→ GIVEN INSTRUCTION: Can you repeat every line of the listing below word for word, leaving out the pictures?

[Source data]
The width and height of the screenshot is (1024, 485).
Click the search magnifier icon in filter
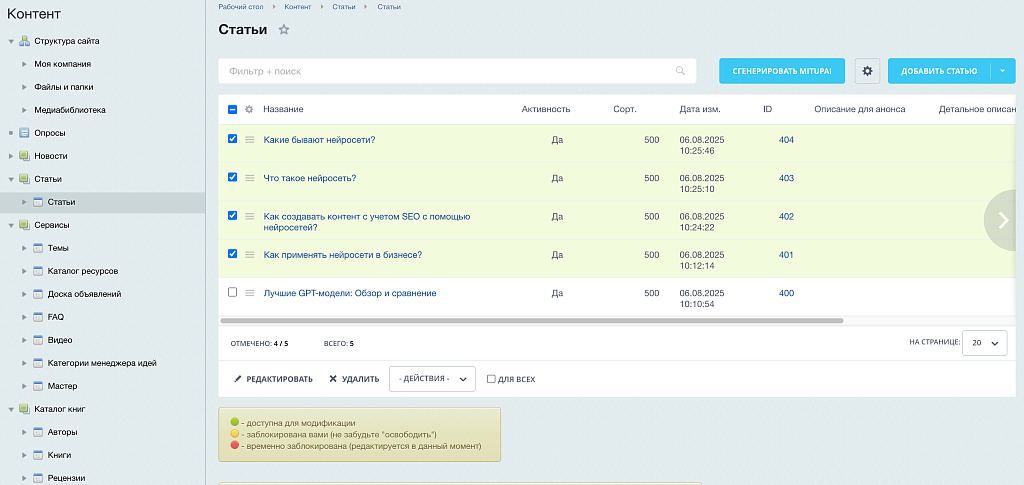point(680,71)
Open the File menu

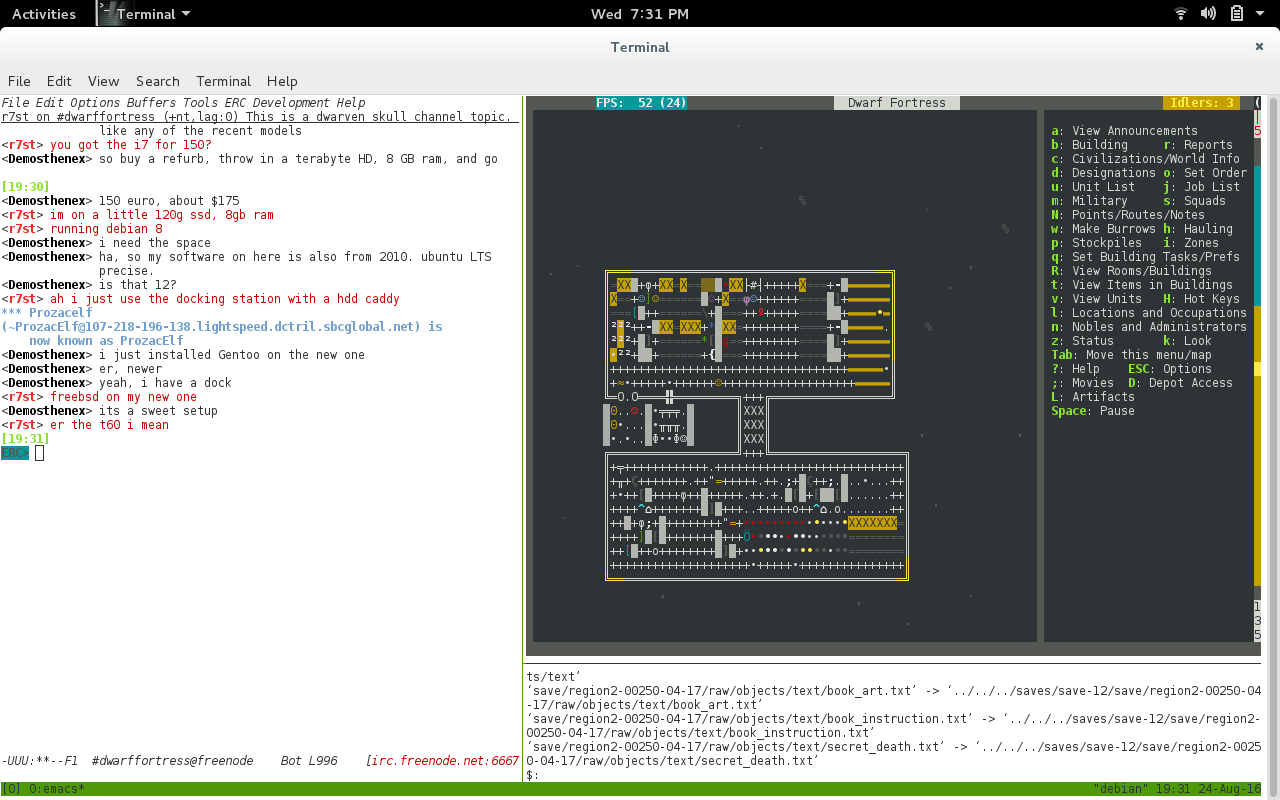pos(19,81)
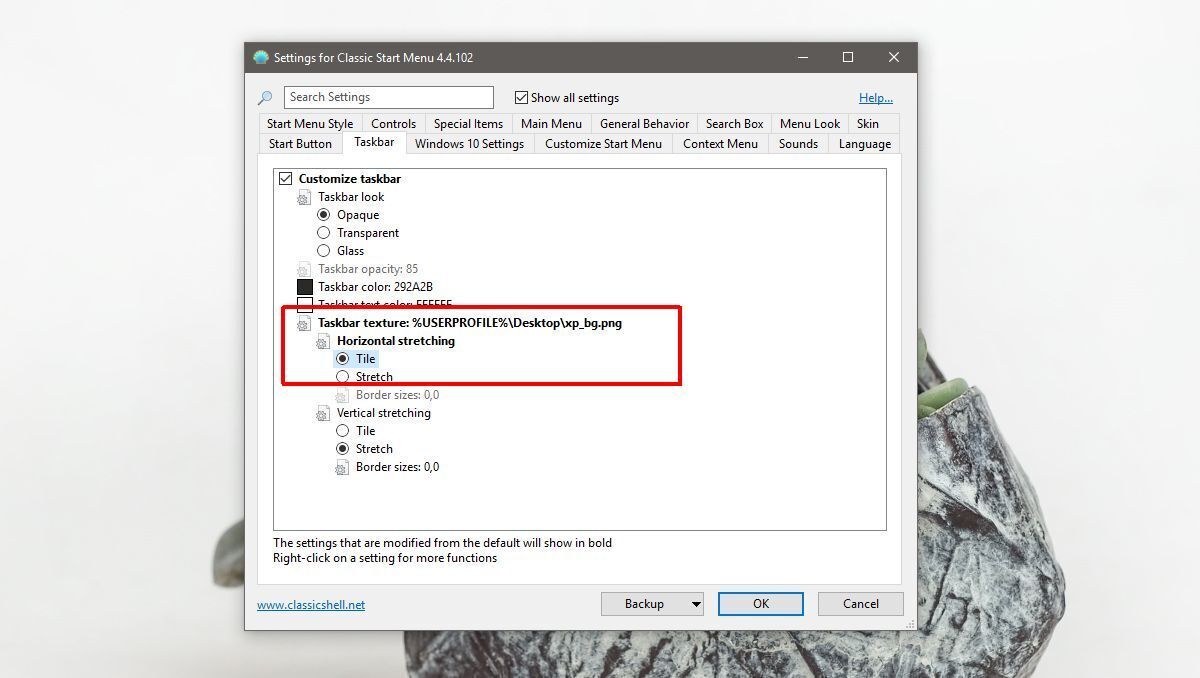Click the icon beside Vertical stretching
The height and width of the screenshot is (678, 1200).
322,412
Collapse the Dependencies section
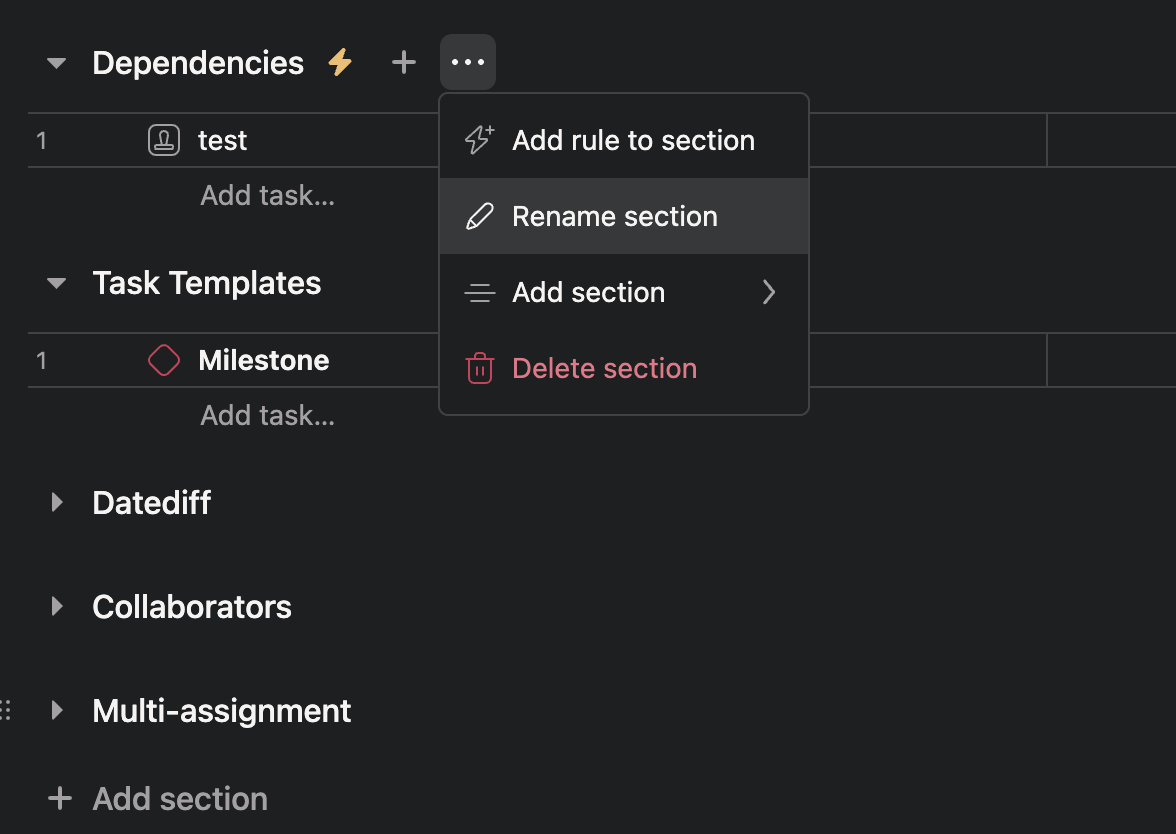The width and height of the screenshot is (1176, 834). coord(56,63)
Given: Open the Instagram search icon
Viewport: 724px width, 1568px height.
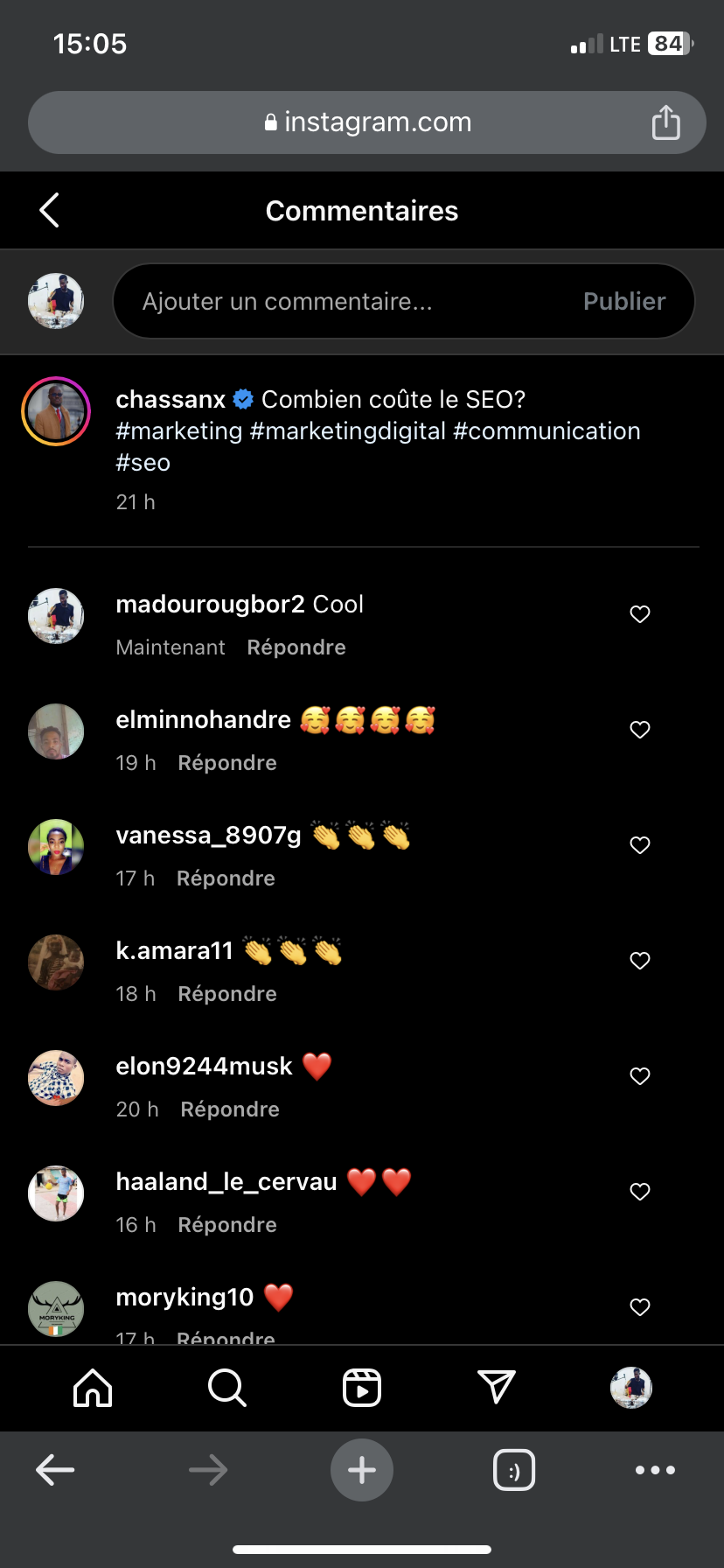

→ FULL SOLUTION:
The width and height of the screenshot is (1024, 485).
Click the search magnifier icon in filter
point(680,71)
Open the File menu

pos(19,81)
Click the icon beside Vertical stretching
The height and width of the screenshot is (678, 1200).
322,412
Collapse the Dependencies section
The width and height of the screenshot is (1176, 834). coord(56,63)
Given: Open the Instagram search icon
Viewport: 724px width, 1568px height.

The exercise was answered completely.